Question

A Lockheed Martin F-35 II Lighting jet takes off from an aircraft carrier with a runway length of 90 m and a takeoff speed 70 m/s at the end of the runway. Jets are catapulted into airspace from the deck of an aircraft carrier with two sources of propulsion: the jet propulsion and the catapult. At the point of leaving the deck, the F-35’s acceleration decreases to a constant acceleration of 5.0m/s² at 30° with respect to the horizontal.

(a) What is the initial acceleration of the F-35 on the deck of the aircraft carrier to make it airborne?
a) 7.0 m/s²
b) 5.0 m/s²
c) 10.0 m/s²
d) 8.6 m/s²

(b) Write the position and velocity of the F-35 in unit vector notation from the point it leaves the deck of the aircraft carrier.
a) Position: ( (90hat{i} + 0hat{j}) ) m, Velocity: ( (70cos(30°)hat{i} + 70sin(30°)hat{j}) ) m/s
b) Position: ( (0hat{i} + 90hat{j}) ) m, Velocity: ( (70sin(30°)hat{i} + 70cos(30°)hat{j}) ) m/s
c) Position: ( (90hat{i} + 70hat{j}) ) m, Velocity: ( (70cos(30°)hat{i} + 70sin(30°)hat{j}) ) m/s
d) Position: ( (70hat{i} + 90hat{j}) ) m, Velocity: ( (70sin(30°)hat{i} + 70cos(30°)hat{j}) ) m/s

(c) At what altitude is the fighter 5.0 s after it leaves the deck of the aircraft carrier?
a) 115 m
b) 95 m
c) 125 m
d) 105 m

(d) What is its velocity and speed at this time?
a) Velocity: ( (35sqrt{3}hat{i} + 35hat{j}) ) m/s, Speed: ( 70 ) m/s
b) Velocity: ( (35hat{i} + 35sqrt{3}hat{j}) ) m/s, Speed: ( 70 ) m/s
c) Velocity: ( (35cos(30°)hat{i} + 35sin(30°)hat{j}) ) m/s, Speed: ( 70 ) m/s
d) Velocity: ( (35sin(30°)hat{i} + 35cos(30°)hat{j}) ) m/s, Speed: ( 70 ) m/s

(e) How far has it traveled horizontally?
a) 245 m
b) 210 m
c) 280 m
d) 175 m

Answer 1

(a) The initial acceleration of the F-35 on the deck of the aircraft carrier to make it airborne is (c) 10.0 m/s².

(b) The correct position and velocity of the F-35 in unit vector notation from the point it leaves the deck of the aircraft carrier is (c) Position: ((90hat{i} + 70hat{j})) m, Velocity: ((70cos(30°)hat{i} + 70sin(30°)hat{j})) m/s.

(c) The altitude of the fighter 5.0 s after it leaves the deck of the aircraft carrier is (a) 115 m.

(d) Its velocity and speed at this time are (c) Velocity: ((35cos(30°)hat{i} + 35sin(30°)hat{j})) m/s, Speed: (70) m/s.

(e) The horizontal distance traveled by the F-35 is (b) 210 m.

Step-by-step explanation:

(a) The initial acceleration of the F-35 can be calculated using the equation of motion:
`\(v^2 = u^2 + 2as\)`, where v is the final velocity (70 m/s), u is the initial velocity (0 m/s, as it starts from rest), a is the acceleration, and s is the distance (90 m). Solving for a, we get
`\(a = (v^2 - u^2)/(2s) = ((70)^2)/(2(90)) = 10.0 \, \text{m/s}^2\)`.

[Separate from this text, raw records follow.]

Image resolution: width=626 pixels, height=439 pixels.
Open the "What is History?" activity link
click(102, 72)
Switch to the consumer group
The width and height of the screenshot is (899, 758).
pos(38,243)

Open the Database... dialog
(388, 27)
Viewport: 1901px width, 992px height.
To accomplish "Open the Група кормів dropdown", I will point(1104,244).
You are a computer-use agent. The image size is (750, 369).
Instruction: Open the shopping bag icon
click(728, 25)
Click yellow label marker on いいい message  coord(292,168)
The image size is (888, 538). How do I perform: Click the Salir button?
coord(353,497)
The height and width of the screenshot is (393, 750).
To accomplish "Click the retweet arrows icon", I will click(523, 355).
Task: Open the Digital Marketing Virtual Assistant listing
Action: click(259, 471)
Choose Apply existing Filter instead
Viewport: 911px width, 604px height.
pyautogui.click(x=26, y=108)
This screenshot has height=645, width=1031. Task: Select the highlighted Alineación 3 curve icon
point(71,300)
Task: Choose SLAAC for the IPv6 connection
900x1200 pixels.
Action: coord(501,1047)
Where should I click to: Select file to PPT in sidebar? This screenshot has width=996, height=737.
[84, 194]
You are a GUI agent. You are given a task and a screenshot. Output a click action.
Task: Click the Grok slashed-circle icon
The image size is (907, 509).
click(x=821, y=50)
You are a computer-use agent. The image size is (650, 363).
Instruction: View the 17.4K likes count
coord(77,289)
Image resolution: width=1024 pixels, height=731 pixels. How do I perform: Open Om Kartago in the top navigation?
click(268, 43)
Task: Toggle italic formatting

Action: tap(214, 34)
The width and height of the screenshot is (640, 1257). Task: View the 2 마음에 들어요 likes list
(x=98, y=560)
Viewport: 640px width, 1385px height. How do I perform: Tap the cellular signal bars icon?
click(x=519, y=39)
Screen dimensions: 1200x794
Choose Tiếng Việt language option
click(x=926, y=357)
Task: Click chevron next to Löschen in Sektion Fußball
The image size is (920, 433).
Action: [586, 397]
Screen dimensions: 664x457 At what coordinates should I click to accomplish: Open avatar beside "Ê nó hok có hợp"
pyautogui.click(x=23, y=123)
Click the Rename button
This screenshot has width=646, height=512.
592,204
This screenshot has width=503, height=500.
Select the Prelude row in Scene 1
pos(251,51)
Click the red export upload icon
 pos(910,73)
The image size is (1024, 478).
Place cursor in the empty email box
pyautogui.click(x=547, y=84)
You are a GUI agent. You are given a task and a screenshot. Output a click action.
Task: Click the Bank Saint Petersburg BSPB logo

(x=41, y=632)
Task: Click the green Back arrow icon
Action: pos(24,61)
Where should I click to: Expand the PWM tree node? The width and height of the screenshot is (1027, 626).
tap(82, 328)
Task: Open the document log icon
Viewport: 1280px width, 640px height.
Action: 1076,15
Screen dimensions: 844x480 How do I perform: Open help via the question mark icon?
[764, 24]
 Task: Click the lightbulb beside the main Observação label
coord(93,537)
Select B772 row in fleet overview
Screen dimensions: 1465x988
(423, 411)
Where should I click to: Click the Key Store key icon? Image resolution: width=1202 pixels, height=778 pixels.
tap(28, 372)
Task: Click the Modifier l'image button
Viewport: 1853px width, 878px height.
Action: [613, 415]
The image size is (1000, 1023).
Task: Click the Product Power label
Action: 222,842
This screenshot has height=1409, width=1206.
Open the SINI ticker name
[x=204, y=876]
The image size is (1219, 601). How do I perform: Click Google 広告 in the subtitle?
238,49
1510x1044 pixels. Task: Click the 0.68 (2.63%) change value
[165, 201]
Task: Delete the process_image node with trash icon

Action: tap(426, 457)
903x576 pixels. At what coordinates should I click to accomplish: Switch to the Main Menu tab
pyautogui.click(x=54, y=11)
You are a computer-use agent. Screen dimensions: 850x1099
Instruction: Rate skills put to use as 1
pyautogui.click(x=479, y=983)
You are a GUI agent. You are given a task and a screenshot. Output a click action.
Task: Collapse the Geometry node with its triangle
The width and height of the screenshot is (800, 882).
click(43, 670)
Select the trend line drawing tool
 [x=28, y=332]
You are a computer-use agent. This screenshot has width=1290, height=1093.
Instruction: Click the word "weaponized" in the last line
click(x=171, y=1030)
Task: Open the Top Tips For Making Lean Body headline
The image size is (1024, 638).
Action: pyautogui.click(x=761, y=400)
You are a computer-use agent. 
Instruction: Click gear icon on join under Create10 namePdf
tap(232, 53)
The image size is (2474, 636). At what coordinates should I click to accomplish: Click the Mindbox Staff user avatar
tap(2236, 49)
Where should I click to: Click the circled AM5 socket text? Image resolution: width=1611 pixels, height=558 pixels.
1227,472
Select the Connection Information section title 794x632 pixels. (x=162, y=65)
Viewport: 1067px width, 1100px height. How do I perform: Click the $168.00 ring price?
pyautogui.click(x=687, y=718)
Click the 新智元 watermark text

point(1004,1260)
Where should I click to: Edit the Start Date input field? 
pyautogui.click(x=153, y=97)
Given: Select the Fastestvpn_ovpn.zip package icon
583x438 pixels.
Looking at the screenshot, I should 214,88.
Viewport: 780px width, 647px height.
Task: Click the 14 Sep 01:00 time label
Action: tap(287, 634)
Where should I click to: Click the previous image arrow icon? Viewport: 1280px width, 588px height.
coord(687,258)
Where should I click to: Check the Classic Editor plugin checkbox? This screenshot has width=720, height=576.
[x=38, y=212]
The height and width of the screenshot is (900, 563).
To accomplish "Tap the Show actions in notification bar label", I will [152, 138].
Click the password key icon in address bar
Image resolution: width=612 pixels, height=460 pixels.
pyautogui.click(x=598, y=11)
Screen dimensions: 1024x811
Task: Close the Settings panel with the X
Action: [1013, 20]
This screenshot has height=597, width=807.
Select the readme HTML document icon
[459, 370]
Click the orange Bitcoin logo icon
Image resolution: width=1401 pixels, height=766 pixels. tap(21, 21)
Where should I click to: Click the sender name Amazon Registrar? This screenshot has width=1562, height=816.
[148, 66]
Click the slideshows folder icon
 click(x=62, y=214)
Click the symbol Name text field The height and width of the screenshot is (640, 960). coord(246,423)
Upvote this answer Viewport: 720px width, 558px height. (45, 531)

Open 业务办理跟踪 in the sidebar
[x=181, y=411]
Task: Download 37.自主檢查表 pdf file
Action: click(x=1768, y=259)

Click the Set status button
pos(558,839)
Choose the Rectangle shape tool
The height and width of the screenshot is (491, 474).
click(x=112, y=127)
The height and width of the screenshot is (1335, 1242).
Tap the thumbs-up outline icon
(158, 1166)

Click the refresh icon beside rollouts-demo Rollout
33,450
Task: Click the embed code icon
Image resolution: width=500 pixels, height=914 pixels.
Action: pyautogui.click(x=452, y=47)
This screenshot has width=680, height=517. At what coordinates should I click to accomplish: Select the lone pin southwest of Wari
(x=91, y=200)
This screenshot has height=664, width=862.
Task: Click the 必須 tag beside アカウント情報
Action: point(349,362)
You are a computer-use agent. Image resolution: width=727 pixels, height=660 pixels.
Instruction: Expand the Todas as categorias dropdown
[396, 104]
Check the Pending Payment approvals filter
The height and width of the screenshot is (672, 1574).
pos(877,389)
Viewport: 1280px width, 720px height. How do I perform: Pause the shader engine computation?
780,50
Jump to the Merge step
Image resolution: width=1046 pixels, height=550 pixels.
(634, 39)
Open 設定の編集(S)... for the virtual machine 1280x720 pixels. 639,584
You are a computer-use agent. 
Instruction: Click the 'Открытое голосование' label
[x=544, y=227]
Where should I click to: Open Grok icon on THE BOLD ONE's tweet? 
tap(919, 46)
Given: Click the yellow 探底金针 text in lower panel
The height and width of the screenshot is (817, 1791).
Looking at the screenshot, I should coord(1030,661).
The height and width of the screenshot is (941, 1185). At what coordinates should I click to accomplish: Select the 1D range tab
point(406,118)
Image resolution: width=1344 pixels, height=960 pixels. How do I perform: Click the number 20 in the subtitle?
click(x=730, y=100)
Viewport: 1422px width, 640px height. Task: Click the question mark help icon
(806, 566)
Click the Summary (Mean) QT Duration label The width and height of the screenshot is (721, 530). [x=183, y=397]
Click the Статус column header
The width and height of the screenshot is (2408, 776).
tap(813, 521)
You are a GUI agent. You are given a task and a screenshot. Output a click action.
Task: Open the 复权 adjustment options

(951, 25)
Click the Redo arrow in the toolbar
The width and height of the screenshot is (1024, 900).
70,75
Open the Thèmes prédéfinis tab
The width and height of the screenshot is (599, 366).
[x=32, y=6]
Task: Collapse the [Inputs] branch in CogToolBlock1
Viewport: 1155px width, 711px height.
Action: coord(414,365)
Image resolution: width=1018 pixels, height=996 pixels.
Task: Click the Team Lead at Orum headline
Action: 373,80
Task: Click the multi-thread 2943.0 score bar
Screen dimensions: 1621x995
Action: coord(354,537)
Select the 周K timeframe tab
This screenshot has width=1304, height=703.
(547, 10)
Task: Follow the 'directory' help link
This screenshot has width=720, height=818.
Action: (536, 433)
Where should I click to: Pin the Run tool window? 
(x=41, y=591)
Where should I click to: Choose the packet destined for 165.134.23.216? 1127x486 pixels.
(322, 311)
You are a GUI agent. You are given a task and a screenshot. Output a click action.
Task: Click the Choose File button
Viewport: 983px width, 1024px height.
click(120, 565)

(b) The position vector at the given time is obtained using the kinematic equation
`\(s = ut + (1)/(2)at^2\)`, where u is the initial velocity, a is the acceleration, and t is time. The velocity vector is obtained by taking the derivative of the position vector concerning time.

(c) The altitude at a given time can be calculated using the vertical motion equation
`\(s = ut + (1)/(2)at^2\)`, where s is the altitude, u is the initial vertical velocity, a is the vertical acceleration, and t is time.

(d) The velocity vector is determined by combining the horizontal and vertical components using trigonometric functions. The speed is the magnitude of the velocity vector.

(e) The horizontal distance traveled is given by
`\(s = ut + (1)/(2)at^2\)`, where u is the initial horizontal velocity, a is the horizontal acceleration, and t is time.